Saved entries
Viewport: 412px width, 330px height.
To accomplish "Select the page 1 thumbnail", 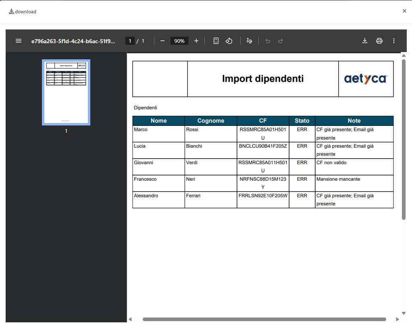I will click(66, 92).
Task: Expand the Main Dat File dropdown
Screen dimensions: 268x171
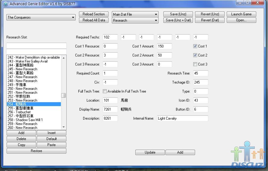Action: [x=135, y=14]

## EXERCISE PROMPT
Quote, word for word and nothing more, every line from the line with "Task: Expand the Main Dat File dropdown" to the end of the entries, including both ends; skip any pictures.

## RESULT
Task: Expand the Main Dat File dropdown
Screen dimensions: 268x171
Action: [x=135, y=14]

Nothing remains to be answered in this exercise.